+++ TEXT EXCERPT +++

A stockout is a worst-case scenario when managing your inventory. Either the customer has to wait for a product or they leave and never come back again. There are also significant delivery and rush charges associated with backorders and canceled orders, as well as a negative customer experience. Overall, the effects of a stockout create a major cost to your company and reputation.
Fortunately, stockouts are not an everyday occurrence. Typically, when they do arise, the stock is refilled, and the problem is solved. This makes them seem more like a nuisance or mistake and rarely seen as a symptom of something deeper that needs to be addressed.
Effective Stockout Reduction Strategies
An effective inventory management system involves creating a balance between stock levels and demand. Your automated point of sale helps strike this balance, but more attention is needed to control internal processes and external vendor relationships to know how to prevent stockouts.
Building a plan to prevent or minimalize your stockouts will have a positive effect on other areas of your operations. To avoid a stockout, you need to be more strategic, so it’s time to look at the big picture and review the processes and policies that affect your inventory.
Periodic Review Policy
You have a business to run, and managing inventory is only one part of it. If you devoted all of your time to inventory, then you may be neglecting all of the other aspects of your business. The best way to stay on top of your inventory is to implement a periodic review policy. This enables you to track vendor shipments and product sales on a regular basis.
Are my vendor shipments arriving on time?
How many ordering mistakes were made, and why?
Which product categories are the biggest sellers?
Which individual products need the most attention?
It also allows you to make adjustments in a timely manner. For high demand items, you can set up a process to track them in real-time and encourage employees to be more proactive when physical inventories are low.
Vendor Managed Inventory
Data has changed the landscape for vendors and distributors, growing their services by leaps and bounds. You may be on a first-name basis with these strategic partners, yet don’t know all of the services that they provide. Did you know that your vendors hold the key to more sales? Many of them will have important data that will improve your forecasting, plus inform your marketing activities to capture more attention.

+++ MATERIAL PROVIDED +++

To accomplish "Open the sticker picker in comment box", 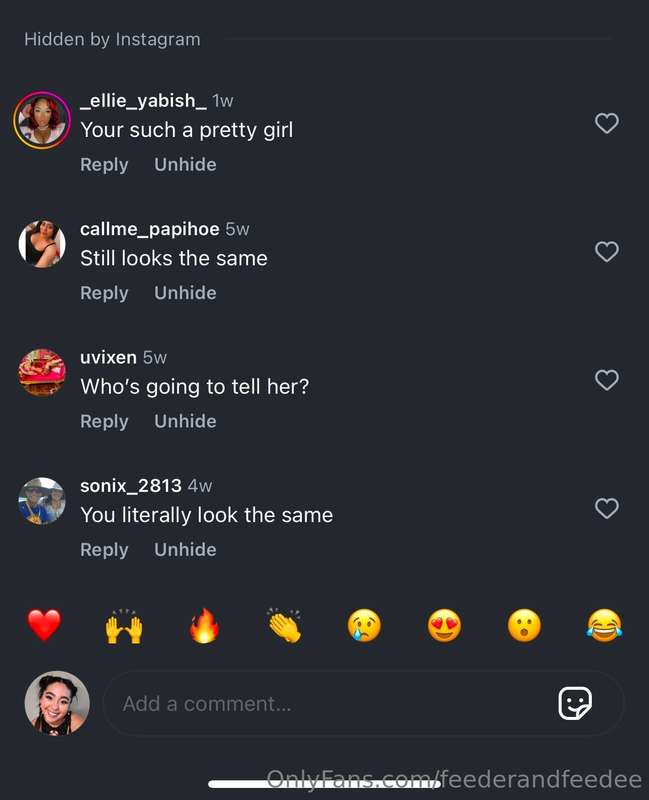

+++
+++ MATERIAL PROVIDED +++

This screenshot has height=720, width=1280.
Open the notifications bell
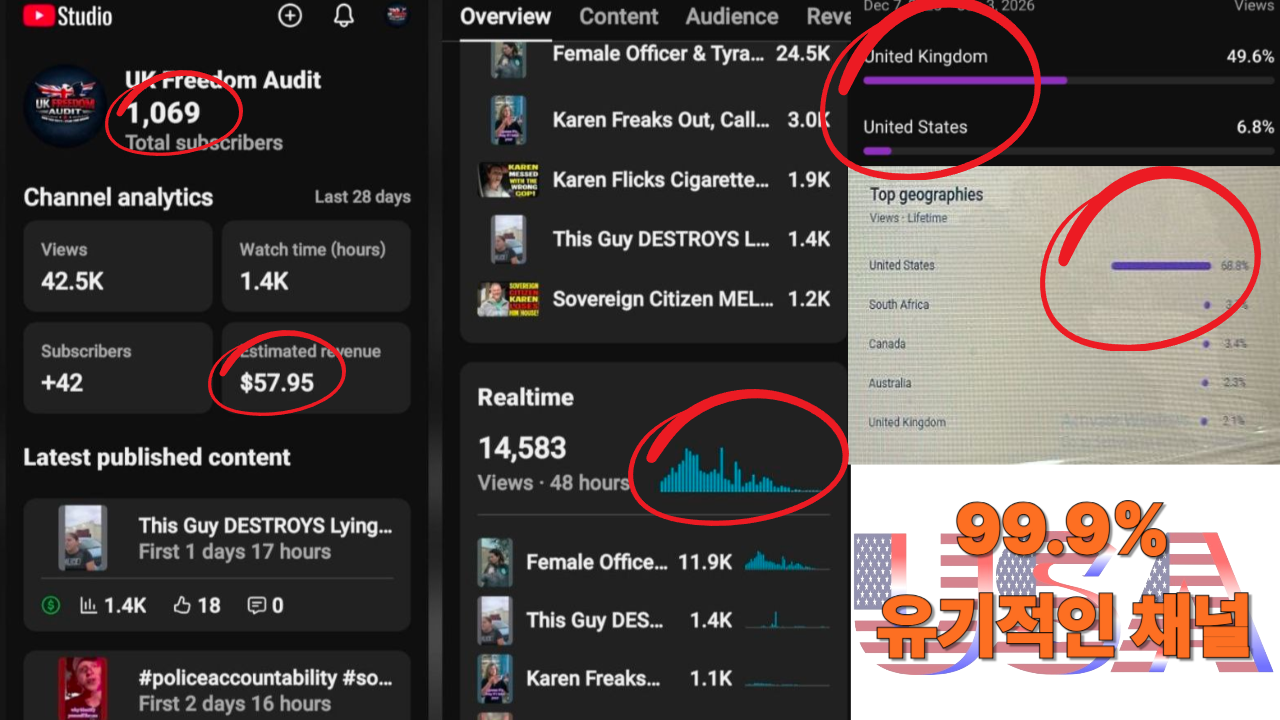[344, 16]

+++
+++ MATERIAL PROVIDED +++

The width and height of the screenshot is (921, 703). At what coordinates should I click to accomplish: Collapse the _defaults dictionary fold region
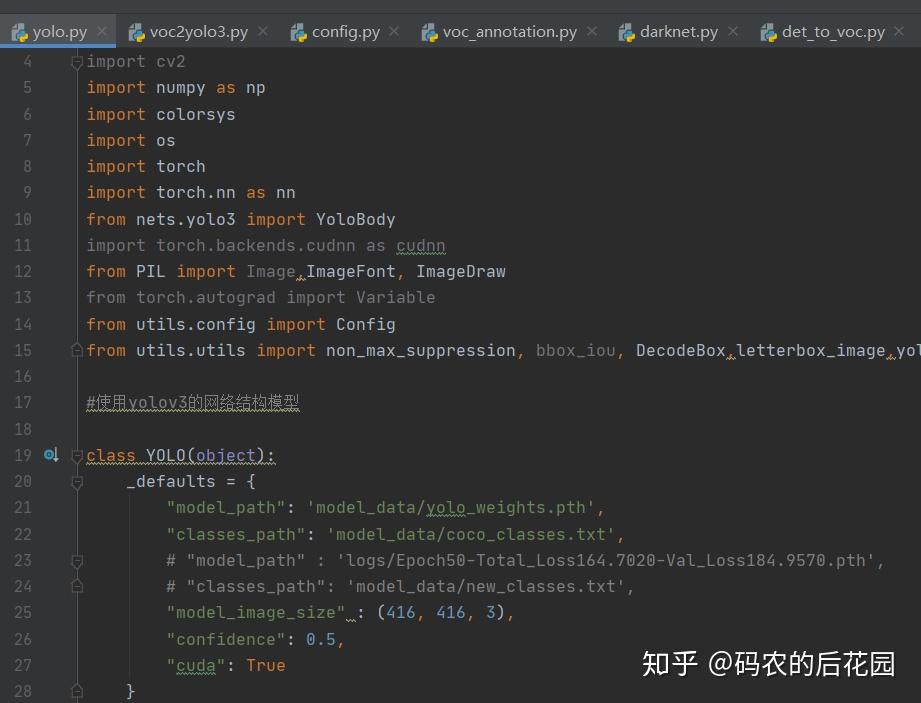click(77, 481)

+++

- [EXERCISE DIRECTIONS] Continue the article on preventing inventory stockouts from its last sentence onward.

- [RESPONSE AREA]
You have an opportunity to take advantage of vendor managed inventory to reduce your carrying costs and improve your replenishment times. Combining your point of sale data with their knowledge of the marketplace allows you to understand the true demand for products and how much on-hand inventory you need.
Customer Relationship Management
Often excluded from the inventory management equation, managing your customer relationships has a direct impact on cost-effective inventory control strategies. Satisfaction and loyalty are the primary motivations for repeat customers, and repeat customers spend more than new ones. To ensure customer loyalty, you need to invest in the following:
People – Your employees are the foundation for great customer service.
Technology – A better customer experience begins with an automated point of sale and marketing.
Process – Continuous review of operations will boost productivity and profitability.
Improving engagement with your customers ensures sustainable demand for the products and services that you provide. When you have the right people, technology, and operational processes in place, you guarantee that each customer will find the products they need at the prices they expect.
Your Opportunity to Grow
Your goal as a business is to establish personal, long-term relationships with each customer, making certain that their expectations are met. Stockouts prevent you from achieving this goal, which is why implementing each of these strategies will help you retain more customers and grow your business.